Affair #3 (could be same woman who knows who cares) I kicked his sorry ass out of my bed. The only reason he was allowed to live in the house was because I figured if he could use me I could use him. All I wanted was his paycheck. He slept on the couch. I slept comfortably in our king sized bed with my loving pups Leroy and BO. I didn't talk to him for a month solid and we lived under the same roof.
Final straw he calls me from Germany and tells me about this woman he was with ( I think he thought he was talking to his brother) He was so drunk he couldn't remember what hotel he was staying at. That was 2 days before our 11 year anniversary.
"Burn me once shame on you. Burn me twice shame on me" Comes to my mind when I think of how I let my ex go about living his "perfect" life while I suffered. Makes me sick I allowed it to go on for so long
So I do know about the need to keep things normal I did it for years. But there has to be a time when you realize that it don't matter what you end up looking like to anyone else but what you look like to you when you look in the mirror.
My ex told friends and family I left him for his best friend (so MY friend let me live in his house while he was out of the state, doesn't mean I want to jump his bones, YUCK, that would be like sleeping with my brother) That I left a loving man who would have given me the world. He told my preacher (of 23 years) that he was seeking God and that I was "back sliding" and to pray for me. My own blood turned his back on me and stood beside my ex in court ready to tell a judge that I was a bad mother because he told him that I slept around on him. they were drinking buddies. Beer is thicker than blood. Did it hurt? HELL YEAH but I look at it this way. I know what I endured. I know I was faithful to him for the very first night I met him, I stood behind my vows while he cheated, drank and lied. The one who love you will not care what the truth is they will love you.
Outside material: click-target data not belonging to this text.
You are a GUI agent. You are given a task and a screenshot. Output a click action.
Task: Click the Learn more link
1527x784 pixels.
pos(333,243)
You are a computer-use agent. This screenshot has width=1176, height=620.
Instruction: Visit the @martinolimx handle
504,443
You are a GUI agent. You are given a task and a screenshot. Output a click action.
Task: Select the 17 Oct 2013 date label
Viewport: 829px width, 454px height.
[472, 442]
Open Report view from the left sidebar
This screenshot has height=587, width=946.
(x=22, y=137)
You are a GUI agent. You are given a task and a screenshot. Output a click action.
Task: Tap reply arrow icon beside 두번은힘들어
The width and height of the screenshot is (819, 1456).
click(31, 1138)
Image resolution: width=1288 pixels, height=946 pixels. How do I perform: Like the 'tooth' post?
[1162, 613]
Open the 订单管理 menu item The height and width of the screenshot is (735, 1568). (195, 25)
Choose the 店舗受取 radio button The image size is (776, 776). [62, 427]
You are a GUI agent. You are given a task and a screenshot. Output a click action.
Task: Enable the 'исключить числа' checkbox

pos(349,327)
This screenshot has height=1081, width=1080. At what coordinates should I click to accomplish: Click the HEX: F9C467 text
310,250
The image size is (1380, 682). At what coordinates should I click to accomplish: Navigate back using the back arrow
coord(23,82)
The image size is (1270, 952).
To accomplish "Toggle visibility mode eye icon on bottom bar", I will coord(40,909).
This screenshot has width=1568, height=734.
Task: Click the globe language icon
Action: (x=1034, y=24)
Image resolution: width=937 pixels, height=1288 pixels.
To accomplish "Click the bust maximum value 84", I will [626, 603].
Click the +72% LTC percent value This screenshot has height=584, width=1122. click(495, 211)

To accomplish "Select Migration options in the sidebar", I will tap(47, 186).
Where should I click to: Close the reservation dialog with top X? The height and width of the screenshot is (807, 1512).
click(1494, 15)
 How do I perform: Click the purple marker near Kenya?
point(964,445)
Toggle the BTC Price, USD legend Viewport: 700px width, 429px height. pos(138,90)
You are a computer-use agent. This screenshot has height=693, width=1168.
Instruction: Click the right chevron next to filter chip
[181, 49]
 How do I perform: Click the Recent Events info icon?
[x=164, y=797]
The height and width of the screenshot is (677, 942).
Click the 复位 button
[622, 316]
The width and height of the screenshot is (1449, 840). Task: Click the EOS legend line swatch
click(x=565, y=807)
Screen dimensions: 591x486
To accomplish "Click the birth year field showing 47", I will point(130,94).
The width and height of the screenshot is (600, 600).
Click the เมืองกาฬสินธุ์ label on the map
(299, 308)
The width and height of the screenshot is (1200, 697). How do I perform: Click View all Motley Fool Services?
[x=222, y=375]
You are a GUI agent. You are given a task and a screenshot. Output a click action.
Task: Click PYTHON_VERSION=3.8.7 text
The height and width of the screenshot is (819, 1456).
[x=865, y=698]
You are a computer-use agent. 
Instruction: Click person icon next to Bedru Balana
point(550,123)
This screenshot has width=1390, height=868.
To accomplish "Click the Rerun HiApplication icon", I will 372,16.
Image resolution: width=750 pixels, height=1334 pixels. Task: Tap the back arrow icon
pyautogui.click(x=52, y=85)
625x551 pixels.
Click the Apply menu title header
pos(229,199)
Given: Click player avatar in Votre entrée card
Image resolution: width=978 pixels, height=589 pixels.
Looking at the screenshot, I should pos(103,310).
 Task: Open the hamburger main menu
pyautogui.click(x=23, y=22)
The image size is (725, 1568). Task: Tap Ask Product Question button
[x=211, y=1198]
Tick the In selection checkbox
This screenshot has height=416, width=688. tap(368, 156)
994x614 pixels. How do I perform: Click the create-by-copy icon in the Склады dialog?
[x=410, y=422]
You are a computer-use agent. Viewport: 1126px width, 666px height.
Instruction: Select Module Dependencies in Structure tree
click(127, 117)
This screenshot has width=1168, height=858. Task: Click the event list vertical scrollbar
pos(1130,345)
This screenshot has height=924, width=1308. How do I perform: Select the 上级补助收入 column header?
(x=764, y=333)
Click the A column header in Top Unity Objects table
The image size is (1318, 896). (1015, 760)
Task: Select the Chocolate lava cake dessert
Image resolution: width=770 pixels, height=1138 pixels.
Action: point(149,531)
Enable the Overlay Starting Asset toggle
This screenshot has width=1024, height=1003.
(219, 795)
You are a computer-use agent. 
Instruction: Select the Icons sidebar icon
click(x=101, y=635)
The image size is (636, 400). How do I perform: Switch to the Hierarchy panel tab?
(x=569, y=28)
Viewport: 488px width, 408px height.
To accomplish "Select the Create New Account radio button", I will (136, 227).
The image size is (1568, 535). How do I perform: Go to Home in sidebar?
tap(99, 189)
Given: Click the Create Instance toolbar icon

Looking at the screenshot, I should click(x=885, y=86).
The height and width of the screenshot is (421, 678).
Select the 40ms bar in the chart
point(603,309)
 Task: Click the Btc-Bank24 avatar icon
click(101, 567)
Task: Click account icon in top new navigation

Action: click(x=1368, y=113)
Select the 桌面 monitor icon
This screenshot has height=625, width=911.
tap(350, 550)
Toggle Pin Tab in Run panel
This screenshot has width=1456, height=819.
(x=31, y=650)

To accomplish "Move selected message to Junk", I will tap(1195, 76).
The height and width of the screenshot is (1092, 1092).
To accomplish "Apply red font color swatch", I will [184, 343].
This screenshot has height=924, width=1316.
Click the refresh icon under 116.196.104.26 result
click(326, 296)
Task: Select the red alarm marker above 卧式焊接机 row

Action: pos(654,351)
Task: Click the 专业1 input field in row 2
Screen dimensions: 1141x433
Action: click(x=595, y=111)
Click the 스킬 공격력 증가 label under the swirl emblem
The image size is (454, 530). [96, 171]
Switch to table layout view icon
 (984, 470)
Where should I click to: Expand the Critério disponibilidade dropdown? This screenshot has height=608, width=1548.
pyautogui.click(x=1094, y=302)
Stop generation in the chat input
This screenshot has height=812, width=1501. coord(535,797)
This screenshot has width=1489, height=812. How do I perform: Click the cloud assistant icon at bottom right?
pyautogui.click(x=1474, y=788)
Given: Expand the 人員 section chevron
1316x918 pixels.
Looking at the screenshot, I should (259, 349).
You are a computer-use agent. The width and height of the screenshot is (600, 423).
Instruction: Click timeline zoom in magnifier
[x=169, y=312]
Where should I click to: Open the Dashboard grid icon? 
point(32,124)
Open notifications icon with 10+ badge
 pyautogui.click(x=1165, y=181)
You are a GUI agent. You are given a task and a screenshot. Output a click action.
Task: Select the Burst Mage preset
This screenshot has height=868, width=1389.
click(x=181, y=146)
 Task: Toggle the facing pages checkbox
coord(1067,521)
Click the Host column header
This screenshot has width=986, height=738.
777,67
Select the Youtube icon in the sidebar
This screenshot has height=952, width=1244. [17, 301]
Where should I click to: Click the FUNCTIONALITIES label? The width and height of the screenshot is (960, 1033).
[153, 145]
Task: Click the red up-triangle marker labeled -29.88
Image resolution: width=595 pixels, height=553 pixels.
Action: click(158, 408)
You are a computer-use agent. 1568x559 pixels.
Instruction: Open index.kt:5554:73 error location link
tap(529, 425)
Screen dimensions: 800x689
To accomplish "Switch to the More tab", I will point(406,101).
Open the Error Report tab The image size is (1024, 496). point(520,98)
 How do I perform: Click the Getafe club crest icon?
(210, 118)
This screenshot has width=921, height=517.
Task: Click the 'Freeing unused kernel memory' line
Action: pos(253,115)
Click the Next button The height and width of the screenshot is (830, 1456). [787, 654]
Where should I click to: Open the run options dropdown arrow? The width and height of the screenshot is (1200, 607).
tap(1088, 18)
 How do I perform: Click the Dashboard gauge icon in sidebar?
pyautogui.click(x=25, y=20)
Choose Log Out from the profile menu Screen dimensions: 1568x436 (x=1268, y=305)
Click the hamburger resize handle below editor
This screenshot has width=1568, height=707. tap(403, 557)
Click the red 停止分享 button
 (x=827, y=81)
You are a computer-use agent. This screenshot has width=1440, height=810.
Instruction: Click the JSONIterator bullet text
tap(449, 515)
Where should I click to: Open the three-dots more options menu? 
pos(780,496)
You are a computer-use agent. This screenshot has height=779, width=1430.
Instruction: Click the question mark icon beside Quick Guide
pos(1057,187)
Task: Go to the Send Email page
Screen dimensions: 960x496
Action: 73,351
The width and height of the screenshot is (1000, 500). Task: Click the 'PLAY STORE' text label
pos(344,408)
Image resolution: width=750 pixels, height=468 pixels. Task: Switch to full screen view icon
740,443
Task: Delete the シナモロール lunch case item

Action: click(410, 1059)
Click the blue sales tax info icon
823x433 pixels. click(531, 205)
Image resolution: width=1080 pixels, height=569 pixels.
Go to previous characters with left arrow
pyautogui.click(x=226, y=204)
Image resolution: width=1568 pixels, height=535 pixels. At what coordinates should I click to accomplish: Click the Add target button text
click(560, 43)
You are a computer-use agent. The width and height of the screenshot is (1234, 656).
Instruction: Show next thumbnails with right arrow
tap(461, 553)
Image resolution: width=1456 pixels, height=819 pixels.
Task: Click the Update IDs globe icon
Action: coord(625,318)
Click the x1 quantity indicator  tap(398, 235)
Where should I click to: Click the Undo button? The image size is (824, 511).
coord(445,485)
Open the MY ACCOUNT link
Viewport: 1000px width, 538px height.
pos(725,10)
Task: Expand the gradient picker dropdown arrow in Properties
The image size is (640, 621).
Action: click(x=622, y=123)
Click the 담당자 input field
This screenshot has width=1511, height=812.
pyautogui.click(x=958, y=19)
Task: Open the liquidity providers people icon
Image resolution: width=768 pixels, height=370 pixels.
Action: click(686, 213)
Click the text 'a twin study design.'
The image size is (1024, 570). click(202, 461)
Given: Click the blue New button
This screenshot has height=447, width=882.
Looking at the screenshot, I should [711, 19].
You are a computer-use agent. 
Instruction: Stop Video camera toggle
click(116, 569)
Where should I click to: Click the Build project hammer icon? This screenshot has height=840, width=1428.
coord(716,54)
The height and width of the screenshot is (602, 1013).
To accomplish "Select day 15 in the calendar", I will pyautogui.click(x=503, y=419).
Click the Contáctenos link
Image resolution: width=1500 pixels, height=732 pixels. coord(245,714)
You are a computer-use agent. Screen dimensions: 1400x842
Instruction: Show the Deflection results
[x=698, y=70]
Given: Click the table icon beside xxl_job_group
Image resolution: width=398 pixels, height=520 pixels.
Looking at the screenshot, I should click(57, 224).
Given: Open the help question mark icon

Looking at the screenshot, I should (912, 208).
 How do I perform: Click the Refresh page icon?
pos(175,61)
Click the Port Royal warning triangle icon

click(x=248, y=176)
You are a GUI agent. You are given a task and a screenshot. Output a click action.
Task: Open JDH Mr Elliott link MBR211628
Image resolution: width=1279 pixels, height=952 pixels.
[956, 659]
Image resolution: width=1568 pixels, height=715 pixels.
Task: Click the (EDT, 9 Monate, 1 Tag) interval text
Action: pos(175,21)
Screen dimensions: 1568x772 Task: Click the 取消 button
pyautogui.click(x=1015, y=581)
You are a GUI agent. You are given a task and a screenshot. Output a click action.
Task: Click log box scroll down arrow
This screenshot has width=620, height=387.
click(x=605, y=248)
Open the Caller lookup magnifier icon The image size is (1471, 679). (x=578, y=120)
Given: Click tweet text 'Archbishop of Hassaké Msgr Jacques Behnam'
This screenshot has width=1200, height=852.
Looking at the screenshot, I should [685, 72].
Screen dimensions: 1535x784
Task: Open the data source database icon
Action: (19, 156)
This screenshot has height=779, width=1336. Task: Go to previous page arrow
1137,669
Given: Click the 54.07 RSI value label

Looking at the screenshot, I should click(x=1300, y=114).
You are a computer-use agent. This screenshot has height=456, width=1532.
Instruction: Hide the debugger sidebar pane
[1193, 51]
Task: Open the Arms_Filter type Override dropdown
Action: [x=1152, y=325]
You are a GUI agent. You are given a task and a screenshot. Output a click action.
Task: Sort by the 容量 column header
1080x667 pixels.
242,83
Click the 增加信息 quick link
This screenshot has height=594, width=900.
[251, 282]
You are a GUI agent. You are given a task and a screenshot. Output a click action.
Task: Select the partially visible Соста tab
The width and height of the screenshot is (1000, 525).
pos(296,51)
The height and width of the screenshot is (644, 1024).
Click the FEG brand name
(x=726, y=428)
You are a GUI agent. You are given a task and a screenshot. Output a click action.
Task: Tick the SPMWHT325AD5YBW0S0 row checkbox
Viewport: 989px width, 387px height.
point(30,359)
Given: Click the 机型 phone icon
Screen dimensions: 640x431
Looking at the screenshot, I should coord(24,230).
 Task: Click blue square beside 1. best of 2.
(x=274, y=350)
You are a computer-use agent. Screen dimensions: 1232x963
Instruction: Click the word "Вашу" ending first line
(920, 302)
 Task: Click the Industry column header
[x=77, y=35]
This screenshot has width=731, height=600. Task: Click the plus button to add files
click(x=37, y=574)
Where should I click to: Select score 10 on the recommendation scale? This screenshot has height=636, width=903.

The ones who turn their backs and stick their noses up in the air can drown when it rains. When I look at myself in the mirror I see a woman who loved her self enough to stand up for herself and gain her self respect back. I lay my head to sleep every night and sleep like a baby because I know I did nothing wrong

Re: Who looks like the "guilty" party?

Yes, you are right of course. What I and my children know is the only thing that matters. As far as havubg the strength, I think it helps that she's so far away. They are together once a month for 5 - 6 days but when he is here it's a good, long time before he sees her again although of course he is talking to her and thinking about her.

Re: Who looks like the "guilty" party?

Have him file... You dont want the divorce same as me. Have him pay.

Re: Who looks like the "guilty" party?

I had that type of relationship The flea would come to pick up my son and sleep with me, drop off my son and sleep with me. He would get out of work to come visit me, and all the time after leaving my house he would go to big foot. I was thinking he cared about me. That made me feel very secured. He was here but, he wasnt here. Until I found out he was living with her. I put a stop to it and he is longer allowed to come into my house.